> [Stored data]
▬▬▬▬▬▬
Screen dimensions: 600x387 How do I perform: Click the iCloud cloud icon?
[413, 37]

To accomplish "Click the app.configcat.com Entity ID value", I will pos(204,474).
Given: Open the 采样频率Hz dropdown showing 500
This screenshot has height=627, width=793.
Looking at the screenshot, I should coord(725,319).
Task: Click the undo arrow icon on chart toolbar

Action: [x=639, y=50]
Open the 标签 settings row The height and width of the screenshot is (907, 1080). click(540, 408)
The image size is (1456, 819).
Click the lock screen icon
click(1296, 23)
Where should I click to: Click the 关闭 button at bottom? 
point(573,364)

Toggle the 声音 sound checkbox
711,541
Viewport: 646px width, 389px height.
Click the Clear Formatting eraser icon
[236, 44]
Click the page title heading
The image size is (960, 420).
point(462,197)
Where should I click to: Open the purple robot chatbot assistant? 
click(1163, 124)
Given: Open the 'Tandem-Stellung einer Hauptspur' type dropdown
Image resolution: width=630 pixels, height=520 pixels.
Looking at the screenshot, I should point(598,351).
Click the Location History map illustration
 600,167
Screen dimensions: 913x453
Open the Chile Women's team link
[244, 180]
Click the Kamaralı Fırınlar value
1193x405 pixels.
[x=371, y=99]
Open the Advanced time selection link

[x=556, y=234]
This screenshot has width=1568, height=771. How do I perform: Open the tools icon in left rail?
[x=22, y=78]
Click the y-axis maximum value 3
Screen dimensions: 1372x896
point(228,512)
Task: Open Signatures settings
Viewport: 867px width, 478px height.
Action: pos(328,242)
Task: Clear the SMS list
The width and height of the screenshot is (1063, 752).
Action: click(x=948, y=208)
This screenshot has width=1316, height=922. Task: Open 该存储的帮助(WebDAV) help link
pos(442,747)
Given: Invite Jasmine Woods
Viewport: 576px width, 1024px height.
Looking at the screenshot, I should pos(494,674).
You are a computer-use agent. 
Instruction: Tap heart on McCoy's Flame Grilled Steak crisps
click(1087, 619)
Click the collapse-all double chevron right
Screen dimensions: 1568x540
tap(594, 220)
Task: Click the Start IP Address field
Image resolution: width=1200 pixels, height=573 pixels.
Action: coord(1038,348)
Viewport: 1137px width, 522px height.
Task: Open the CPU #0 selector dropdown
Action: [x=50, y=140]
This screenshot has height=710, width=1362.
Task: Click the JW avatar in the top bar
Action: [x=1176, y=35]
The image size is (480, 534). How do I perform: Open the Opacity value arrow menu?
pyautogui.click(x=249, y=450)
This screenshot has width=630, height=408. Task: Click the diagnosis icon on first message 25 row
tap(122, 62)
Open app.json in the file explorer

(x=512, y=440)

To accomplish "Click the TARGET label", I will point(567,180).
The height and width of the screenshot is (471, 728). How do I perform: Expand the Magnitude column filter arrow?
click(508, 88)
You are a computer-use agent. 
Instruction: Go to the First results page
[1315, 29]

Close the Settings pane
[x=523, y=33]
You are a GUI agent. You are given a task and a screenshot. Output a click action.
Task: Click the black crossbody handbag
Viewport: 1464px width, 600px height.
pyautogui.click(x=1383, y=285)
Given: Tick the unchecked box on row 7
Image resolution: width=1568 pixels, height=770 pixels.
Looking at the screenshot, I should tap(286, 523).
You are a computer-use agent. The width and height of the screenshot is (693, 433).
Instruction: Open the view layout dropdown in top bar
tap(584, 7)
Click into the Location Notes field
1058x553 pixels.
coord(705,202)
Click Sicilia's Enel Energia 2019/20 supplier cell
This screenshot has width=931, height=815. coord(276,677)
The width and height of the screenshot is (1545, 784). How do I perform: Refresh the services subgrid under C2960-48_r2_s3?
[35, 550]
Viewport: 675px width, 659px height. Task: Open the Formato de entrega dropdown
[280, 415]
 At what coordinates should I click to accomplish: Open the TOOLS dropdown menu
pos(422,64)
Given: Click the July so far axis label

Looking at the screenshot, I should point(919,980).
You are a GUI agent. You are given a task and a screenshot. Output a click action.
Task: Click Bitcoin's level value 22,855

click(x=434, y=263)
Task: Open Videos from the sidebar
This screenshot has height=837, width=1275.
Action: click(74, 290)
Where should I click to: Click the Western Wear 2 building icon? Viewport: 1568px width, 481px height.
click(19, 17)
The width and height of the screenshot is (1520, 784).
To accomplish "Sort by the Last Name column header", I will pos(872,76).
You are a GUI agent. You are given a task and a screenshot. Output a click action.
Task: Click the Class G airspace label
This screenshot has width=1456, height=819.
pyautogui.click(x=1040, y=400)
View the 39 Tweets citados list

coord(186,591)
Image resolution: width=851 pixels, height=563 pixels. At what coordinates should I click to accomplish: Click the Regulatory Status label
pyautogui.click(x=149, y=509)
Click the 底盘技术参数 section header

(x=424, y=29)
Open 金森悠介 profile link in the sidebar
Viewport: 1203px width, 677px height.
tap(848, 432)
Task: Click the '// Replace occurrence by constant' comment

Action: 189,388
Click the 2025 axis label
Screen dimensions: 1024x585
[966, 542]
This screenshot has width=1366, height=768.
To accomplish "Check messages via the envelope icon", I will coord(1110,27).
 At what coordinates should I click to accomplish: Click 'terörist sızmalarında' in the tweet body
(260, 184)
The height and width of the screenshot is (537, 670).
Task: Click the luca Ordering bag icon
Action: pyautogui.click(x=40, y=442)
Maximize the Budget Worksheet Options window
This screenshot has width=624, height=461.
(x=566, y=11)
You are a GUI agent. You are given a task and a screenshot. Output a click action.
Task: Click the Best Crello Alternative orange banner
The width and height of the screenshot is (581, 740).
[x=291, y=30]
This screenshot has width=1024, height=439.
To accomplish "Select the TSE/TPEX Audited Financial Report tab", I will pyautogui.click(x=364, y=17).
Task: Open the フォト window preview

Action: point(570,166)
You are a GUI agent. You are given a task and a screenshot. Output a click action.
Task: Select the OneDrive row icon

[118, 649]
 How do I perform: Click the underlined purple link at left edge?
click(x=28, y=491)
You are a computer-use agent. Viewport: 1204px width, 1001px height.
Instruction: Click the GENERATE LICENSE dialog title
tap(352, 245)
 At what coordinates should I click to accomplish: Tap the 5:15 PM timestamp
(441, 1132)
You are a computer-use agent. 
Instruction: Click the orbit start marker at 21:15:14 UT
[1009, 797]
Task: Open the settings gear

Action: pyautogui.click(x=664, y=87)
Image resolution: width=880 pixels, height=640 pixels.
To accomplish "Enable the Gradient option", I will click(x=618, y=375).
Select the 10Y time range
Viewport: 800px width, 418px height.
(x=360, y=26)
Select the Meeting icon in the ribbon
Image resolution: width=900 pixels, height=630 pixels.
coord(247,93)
▬▬▬▬▬▬
> [Work instructions] Each line from the first line of the listing through the line with "Screen dimensions: 913x453" must be output exactly, both ends included, and no other line may appear.

> [Your solution]
Screen dimensions: 600x387 How do I perform: Click the iCloud cloud icon?
[413, 37]

To accomplish "Click the app.configcat.com Entity ID value", I will pos(204,474).
Given: Open the 采样频率Hz dropdown showing 500
This screenshot has height=627, width=793.
Looking at the screenshot, I should coord(725,319).
Task: Click the undo arrow icon on chart toolbar

Action: [x=639, y=50]
Open the 标签 settings row The height and width of the screenshot is (907, 1080). click(540, 408)
The image size is (1456, 819).
Click the lock screen icon
click(1296, 23)
Where should I click to: Click the 关闭 button at bottom? 
point(573,364)

Toggle the 声音 sound checkbox
711,541
Viewport: 646px width, 389px height.
Click the Clear Formatting eraser icon
[236, 44]
Click the page title heading
The image size is (960, 420).
point(462,197)
Where should I click to: Open the purple robot chatbot assistant? 
click(1163, 124)
Given: Open the 'Tandem-Stellung einer Hauptspur' type dropdown
Image resolution: width=630 pixels, height=520 pixels.
Looking at the screenshot, I should point(598,351).
Click the Location History map illustration
 600,167
Screen dimensions: 913x453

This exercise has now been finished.